• DATA SHOWN:
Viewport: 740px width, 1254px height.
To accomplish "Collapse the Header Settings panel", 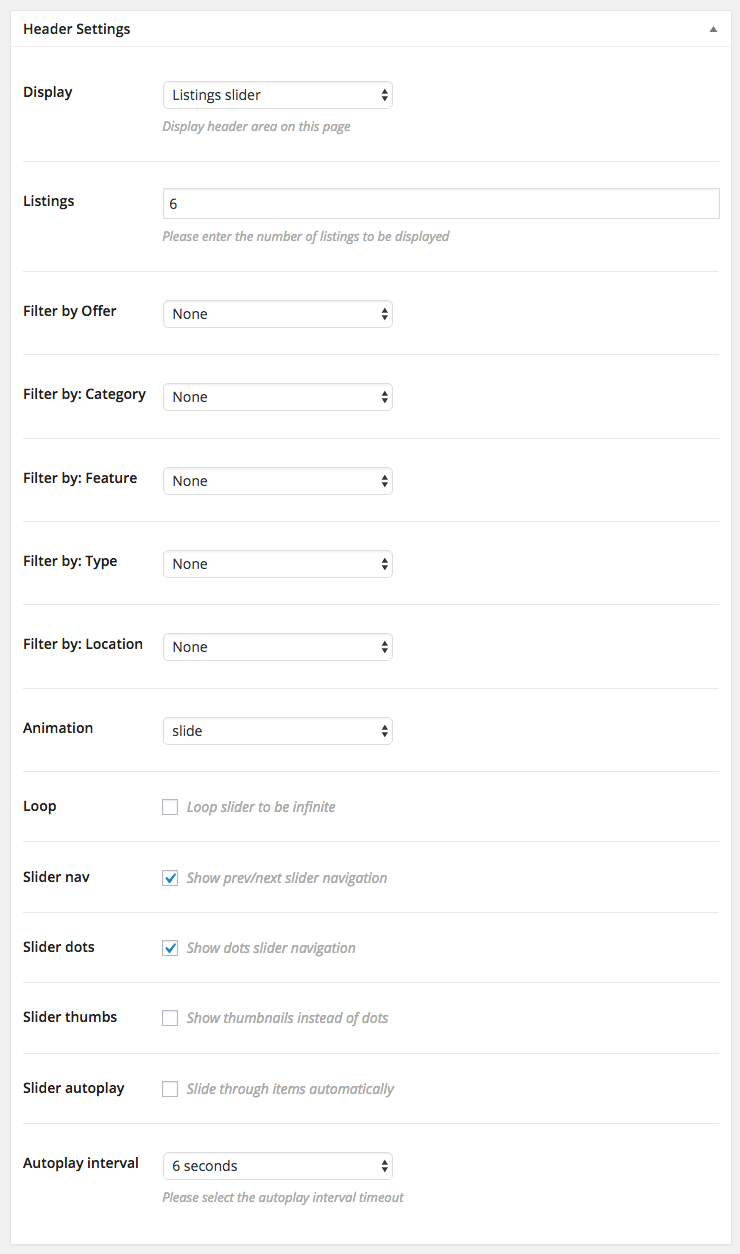I will click(x=713, y=28).
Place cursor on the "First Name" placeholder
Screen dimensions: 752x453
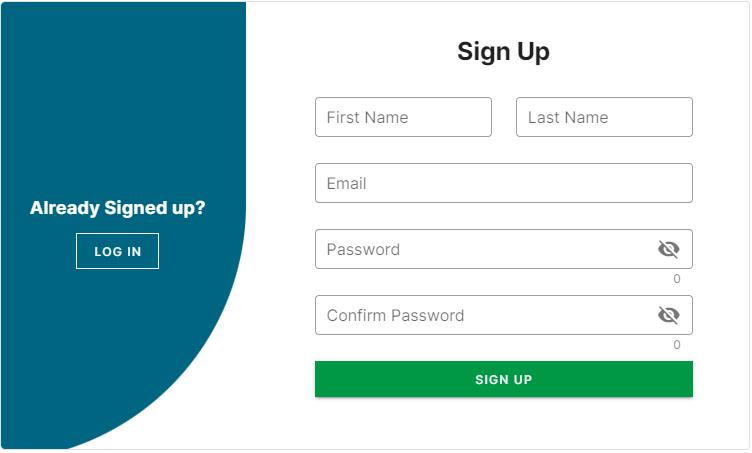click(x=367, y=117)
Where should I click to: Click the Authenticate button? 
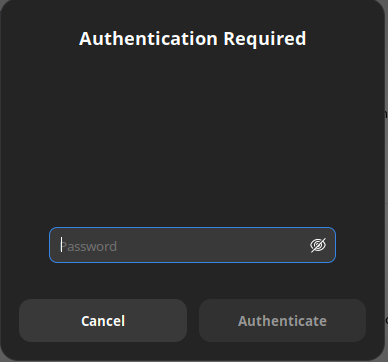point(282,320)
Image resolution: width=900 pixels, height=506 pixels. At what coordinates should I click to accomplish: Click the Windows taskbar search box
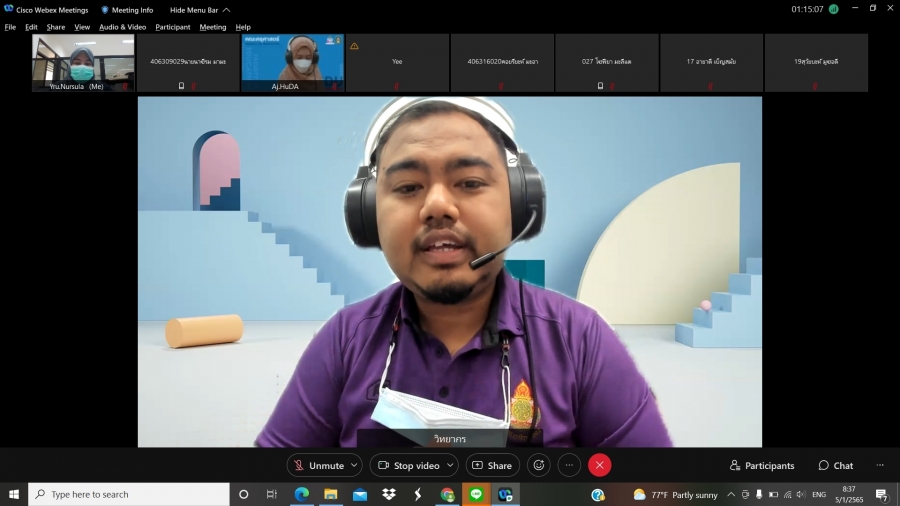(130, 494)
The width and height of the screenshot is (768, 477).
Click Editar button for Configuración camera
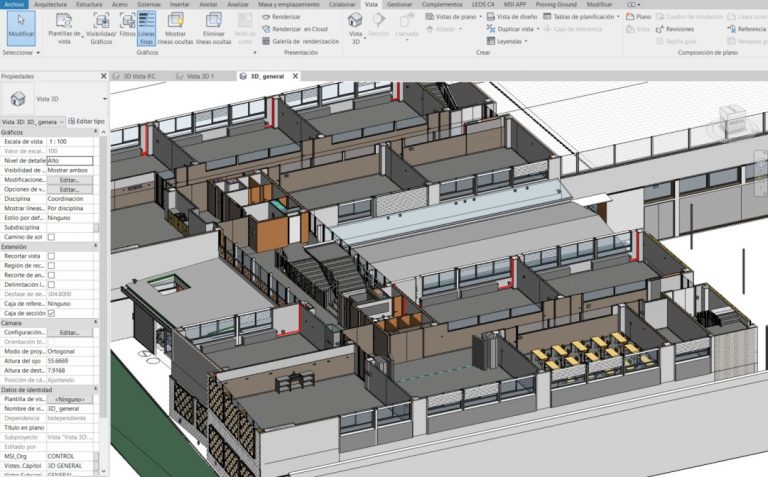(x=69, y=332)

• TO DO:
Only the lines from the one containing "Where should I" through the final line of the entries belong in the copy, both ends included. Pictures stay out.

• EXERCISE OUTPUT:
Where should I click to: Click the Authenticate button? 
point(282,320)
Image resolution: width=900 pixels, height=506 pixels. At what coordinates should I click to accomplish: Click the Windows taskbar search box
(130, 494)
The width and height of the screenshot is (768, 477).
Click Editar button for Configuración camera
(x=69, y=332)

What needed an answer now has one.